**Data records:**
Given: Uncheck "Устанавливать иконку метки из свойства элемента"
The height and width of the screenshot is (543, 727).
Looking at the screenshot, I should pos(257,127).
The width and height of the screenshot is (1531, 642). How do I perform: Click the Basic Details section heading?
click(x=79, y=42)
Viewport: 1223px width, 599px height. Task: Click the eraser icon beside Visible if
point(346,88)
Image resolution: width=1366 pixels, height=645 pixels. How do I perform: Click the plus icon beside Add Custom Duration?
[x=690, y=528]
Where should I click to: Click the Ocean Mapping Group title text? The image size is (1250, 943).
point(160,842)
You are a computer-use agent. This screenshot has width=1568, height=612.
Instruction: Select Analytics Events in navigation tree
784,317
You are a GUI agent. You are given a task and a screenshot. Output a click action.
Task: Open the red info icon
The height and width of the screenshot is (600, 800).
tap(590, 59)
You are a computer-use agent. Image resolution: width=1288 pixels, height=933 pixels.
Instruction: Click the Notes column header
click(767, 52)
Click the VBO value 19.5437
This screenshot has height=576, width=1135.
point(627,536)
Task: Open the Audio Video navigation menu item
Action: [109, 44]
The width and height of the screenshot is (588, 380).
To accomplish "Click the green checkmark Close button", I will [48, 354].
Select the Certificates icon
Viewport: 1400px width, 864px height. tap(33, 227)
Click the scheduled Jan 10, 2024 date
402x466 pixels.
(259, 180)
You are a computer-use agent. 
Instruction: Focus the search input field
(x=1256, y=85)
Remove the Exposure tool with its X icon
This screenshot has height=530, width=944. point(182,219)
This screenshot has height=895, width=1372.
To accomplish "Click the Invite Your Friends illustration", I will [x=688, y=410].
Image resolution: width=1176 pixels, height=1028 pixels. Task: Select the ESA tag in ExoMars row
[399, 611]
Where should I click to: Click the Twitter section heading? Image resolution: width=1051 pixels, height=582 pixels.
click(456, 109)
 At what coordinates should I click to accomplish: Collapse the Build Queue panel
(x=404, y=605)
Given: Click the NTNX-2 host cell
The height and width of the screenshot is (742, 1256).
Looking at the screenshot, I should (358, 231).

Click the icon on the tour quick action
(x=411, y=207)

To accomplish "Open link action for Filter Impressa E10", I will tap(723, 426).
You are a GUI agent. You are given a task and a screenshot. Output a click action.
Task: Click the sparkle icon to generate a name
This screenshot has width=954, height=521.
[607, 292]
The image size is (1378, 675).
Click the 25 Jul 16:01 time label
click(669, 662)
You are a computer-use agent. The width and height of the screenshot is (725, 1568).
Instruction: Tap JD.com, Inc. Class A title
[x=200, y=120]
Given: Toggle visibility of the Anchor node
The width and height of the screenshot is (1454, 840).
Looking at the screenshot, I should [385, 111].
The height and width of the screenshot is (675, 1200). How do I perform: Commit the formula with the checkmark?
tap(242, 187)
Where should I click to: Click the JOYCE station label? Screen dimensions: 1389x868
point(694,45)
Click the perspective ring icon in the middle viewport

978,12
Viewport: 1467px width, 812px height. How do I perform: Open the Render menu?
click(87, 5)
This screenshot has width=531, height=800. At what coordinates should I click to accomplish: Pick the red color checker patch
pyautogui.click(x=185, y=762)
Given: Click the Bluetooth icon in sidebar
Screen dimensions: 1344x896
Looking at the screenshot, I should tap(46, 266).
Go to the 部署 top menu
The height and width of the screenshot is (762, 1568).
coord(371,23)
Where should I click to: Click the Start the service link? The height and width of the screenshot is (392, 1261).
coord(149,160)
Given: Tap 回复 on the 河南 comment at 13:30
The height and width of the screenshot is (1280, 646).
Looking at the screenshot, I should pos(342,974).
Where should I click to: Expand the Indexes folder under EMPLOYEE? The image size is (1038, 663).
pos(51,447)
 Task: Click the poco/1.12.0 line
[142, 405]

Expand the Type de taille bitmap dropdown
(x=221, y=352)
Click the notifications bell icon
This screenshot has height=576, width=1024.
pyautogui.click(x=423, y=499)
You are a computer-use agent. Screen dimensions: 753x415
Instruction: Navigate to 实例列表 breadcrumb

**What the task requires:** Each entry must appear in the reply exactly as written.

**Task solution:**
Given: Uncheck "Устанавливать иконку метки из свойства элемента"
The height and width of the screenshot is (543, 727).
Looking at the screenshot, I should pos(257,127).
The width and height of the screenshot is (1531, 642). How do I perform: Click the Basic Details section heading?
click(x=79, y=42)
Viewport: 1223px width, 599px height. Task: Click the eraser icon beside Visible if
point(346,88)
Image resolution: width=1366 pixels, height=645 pixels. How do I perform: Click the plus icon beside Add Custom Duration?
[x=690, y=528]
Where should I click to: Click the Ocean Mapping Group title text? The image size is (1250, 943).
point(160,842)
You are a computer-use agent. This screenshot has width=1568, height=612.
Instruction: Select Analytics Events in navigation tree
784,317
You are a GUI agent. You are given a task and a screenshot. Output a click action.
Task: Open the red info icon
The height and width of the screenshot is (600, 800).
tap(590, 59)
You are a computer-use agent. Image resolution: width=1288 pixels, height=933 pixels.
Instruction: Click the Notes column header
click(767, 52)
Click the VBO value 19.5437
This screenshot has height=576, width=1135.
point(627,536)
Task: Open the Audio Video navigation menu item
Action: [109, 44]
The width and height of the screenshot is (588, 380).
To accomplish "Click the green checkmark Close button", I will [48, 354].
Select the Certificates icon
Viewport: 1400px width, 864px height. tap(33, 227)
Click the scheduled Jan 10, 2024 date
402x466 pixels.
(259, 180)
You are a computer-use agent. 
Instruction: Focus the search input field
(x=1256, y=85)
Remove the Exposure tool with its X icon
This screenshot has height=530, width=944. point(182,219)
This screenshot has height=895, width=1372.
To accomplish "Click the Invite Your Friends illustration", I will [x=688, y=410].
Image resolution: width=1176 pixels, height=1028 pixels. Task: Select the ESA tag in ExoMars row
[399, 611]
Where should I click to: Click the Twitter section heading? Image resolution: width=1051 pixels, height=582 pixels.
click(456, 109)
 At what coordinates should I click to accomplish: Collapse the Build Queue panel
(x=404, y=605)
Given: Click the NTNX-2 host cell
The height and width of the screenshot is (742, 1256).
Looking at the screenshot, I should (358, 231).

Click the icon on the tour quick action
(x=411, y=207)

To accomplish "Open link action for Filter Impressa E10", I will tap(723, 426).
You are a GUI agent. You are given a task and a screenshot. Output a click action.
Task: Click the sparkle icon to generate a name
This screenshot has width=954, height=521.
[607, 292]
The image size is (1378, 675).
Click the 25 Jul 16:01 time label
click(669, 662)
You are a computer-use agent. The width and height of the screenshot is (725, 1568).
Instruction: Tap JD.com, Inc. Class A title
[x=200, y=120]
Given: Toggle visibility of the Anchor node
The width and height of the screenshot is (1454, 840).
Looking at the screenshot, I should [385, 111].
The height and width of the screenshot is (675, 1200). How do I perform: Commit the formula with the checkmark?
tap(242, 187)
Where should I click to: Click the JOYCE station label? Screen dimensions: 1389x868
point(694,45)
Click the perspective ring icon in the middle viewport

978,12
Viewport: 1467px width, 812px height. How do I perform: Open the Render menu?
click(87, 5)
This screenshot has width=531, height=800. At what coordinates should I click to accomplish: Pick the red color checker patch
pyautogui.click(x=185, y=762)
Given: Click the Bluetooth icon in sidebar
Screen dimensions: 1344x896
Looking at the screenshot, I should tap(46, 266).
Go to the 部署 top menu
The height and width of the screenshot is (762, 1568).
coord(371,23)
Where should I click to: Click the Start the service link? The height and width of the screenshot is (392, 1261).
coord(149,160)
Given: Tap 回复 on the 河南 comment at 13:30
The height and width of the screenshot is (1280, 646).
Looking at the screenshot, I should pos(342,974).
Where should I click to: Expand the Indexes folder under EMPLOYEE? The image size is (1038, 663).
pos(51,447)
 Task: Click the poco/1.12.0 line
[142, 405]

Expand the Type de taille bitmap dropdown
(x=221, y=352)
Click the notifications bell icon
This screenshot has height=576, width=1024.
pyautogui.click(x=423, y=499)
You are a computer-use agent. Screen dimensions: 753x415
Instruction: Navigate to 实例列表 breadcrumb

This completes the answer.